Die Behörden setzen stattdessen beim Kampf gegen das Virus auf radikale Transparenz: In Zusammenarbeit mit den örtlichen Telekommunikationsanbietern schicken die Behörden Warnbotschaften an die Handys von Anwohnern, die in unmittelbarer Nähe von Coronavirus-Hotspots registriert sind. Flächendeckend werden die Bewegungsabläufe von Infizierten online für alle einzusehen veröffentlicht.
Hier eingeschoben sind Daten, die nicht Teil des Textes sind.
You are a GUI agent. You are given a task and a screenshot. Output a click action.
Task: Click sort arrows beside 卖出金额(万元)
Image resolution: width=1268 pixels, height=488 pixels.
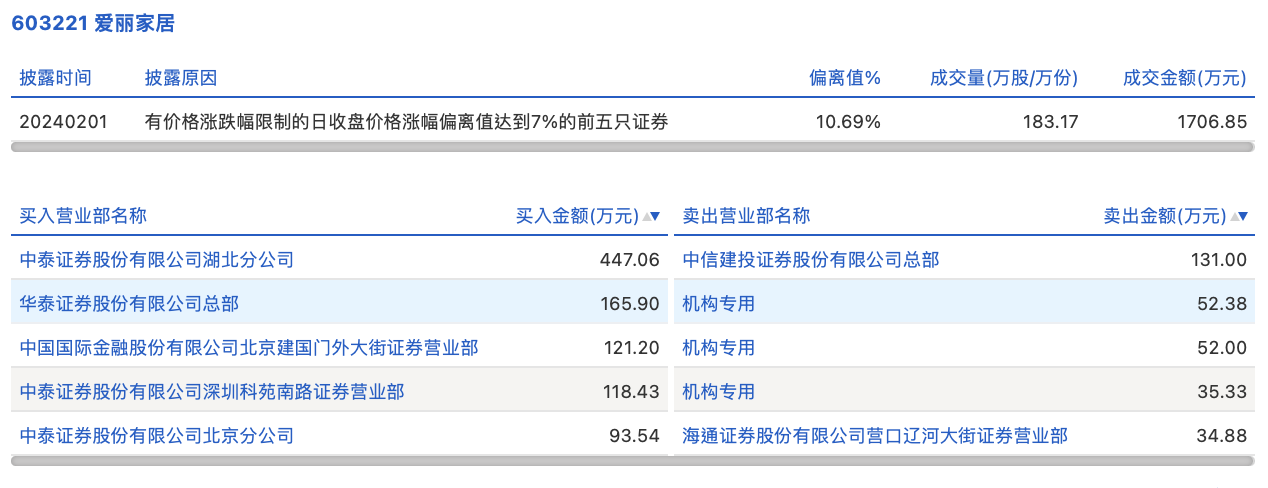(1239, 216)
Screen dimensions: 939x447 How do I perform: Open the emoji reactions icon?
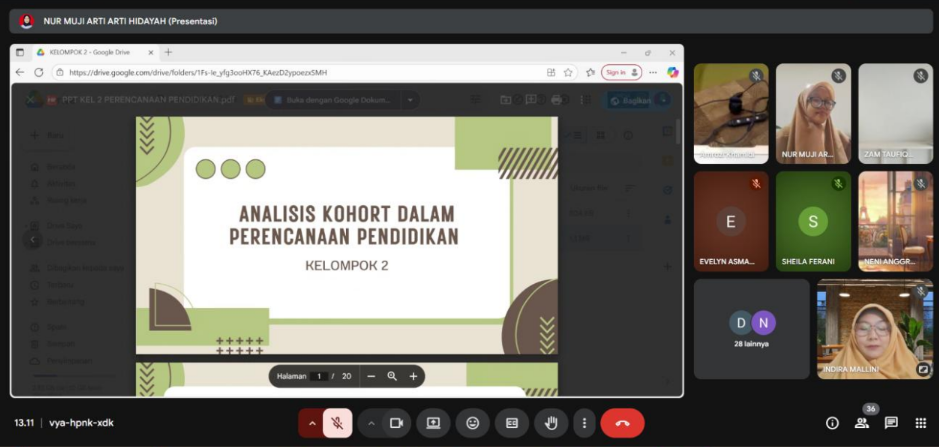point(473,423)
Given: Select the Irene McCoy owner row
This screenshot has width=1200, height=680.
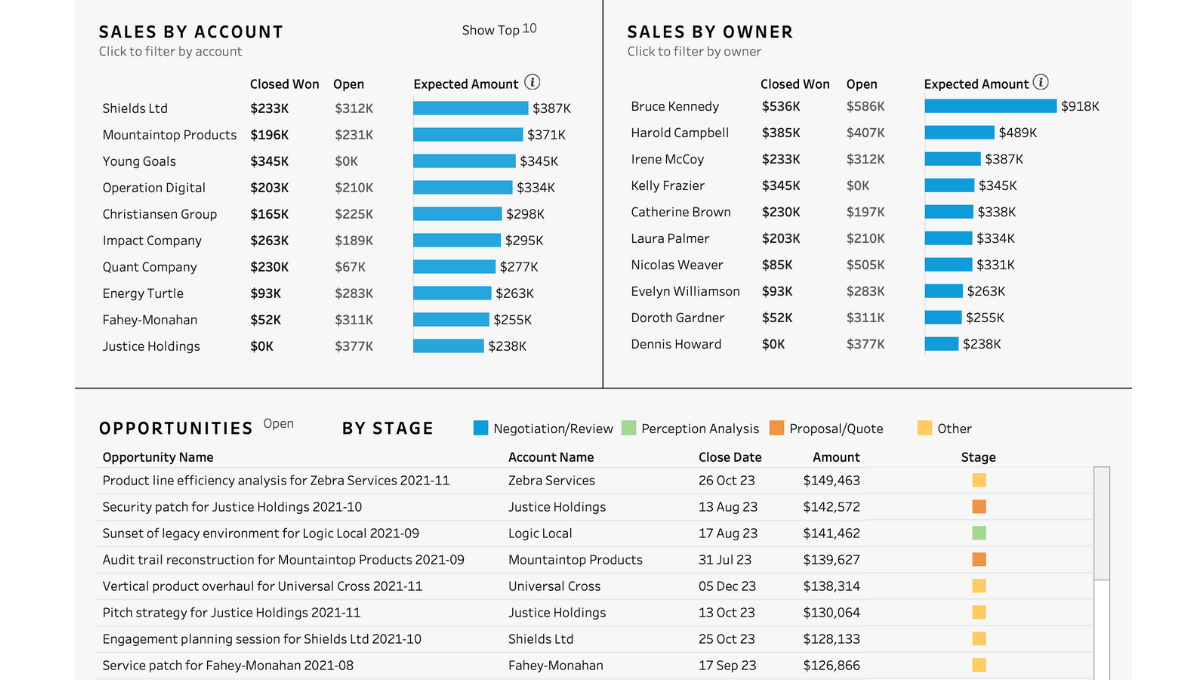Looking at the screenshot, I should click(667, 160).
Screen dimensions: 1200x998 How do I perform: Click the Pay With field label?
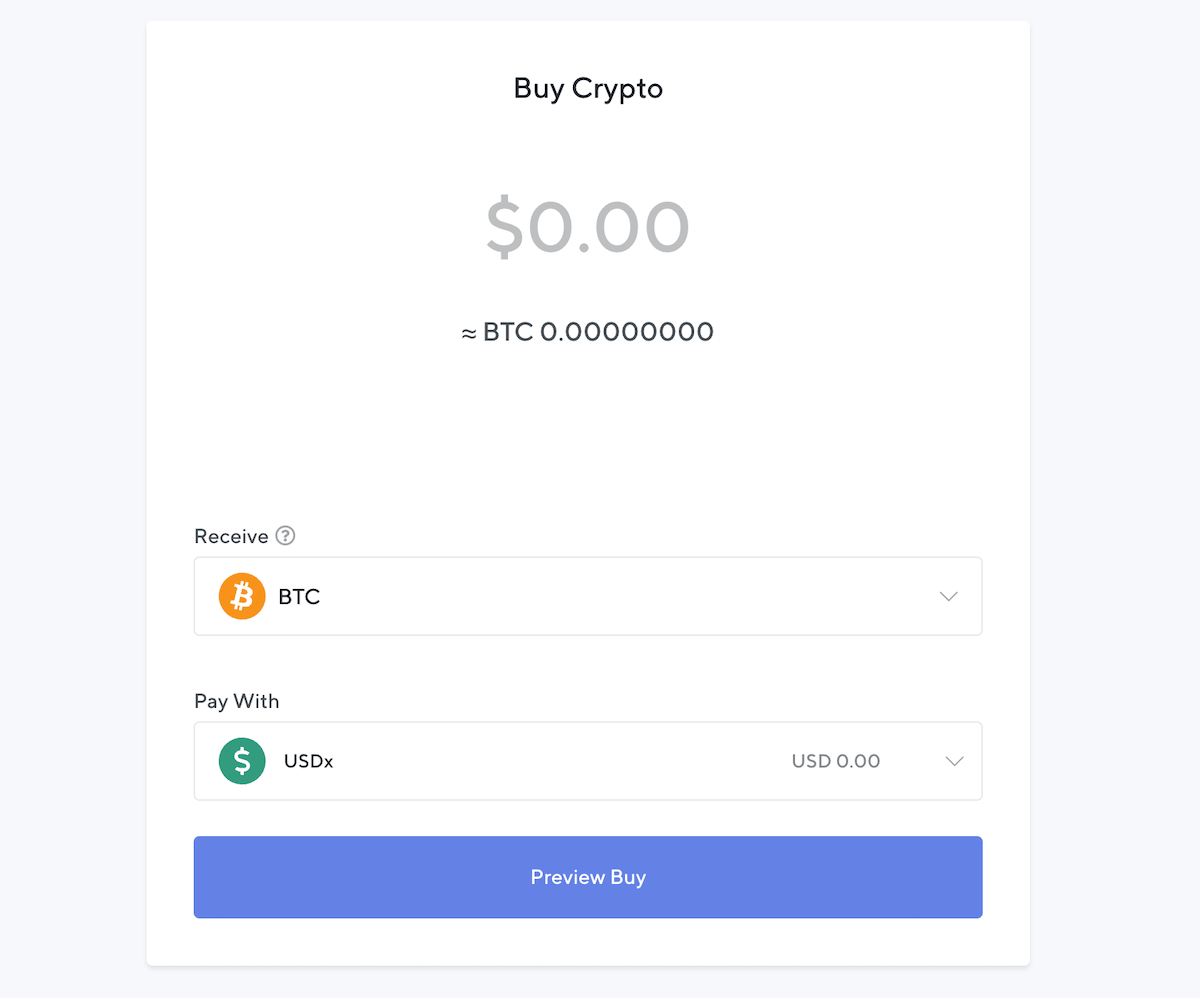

Vor allem aber haben die Behörden zu einer „Social Distancing“- Kampagne aufgerufen, die von der Bevölkerung diszipliniert eingehalten wird: Im öffentlichen Raum tragen die meisten Südkoreaner Atemschutzmasken, vor Fahrstühlen stehen Desinfektionsmittel bereit, und die Schulen bleiben vorerst geschlossen.

In Folge von massiven Hamsterkäufen hat die Regierung den Verkauf von Gesichtsmasken reguliert und den Export ins Ausland verboten. Mittlerweile darf jeder Südkoreaner nur noch zwei Masken an speziellen Apotheken kaufen.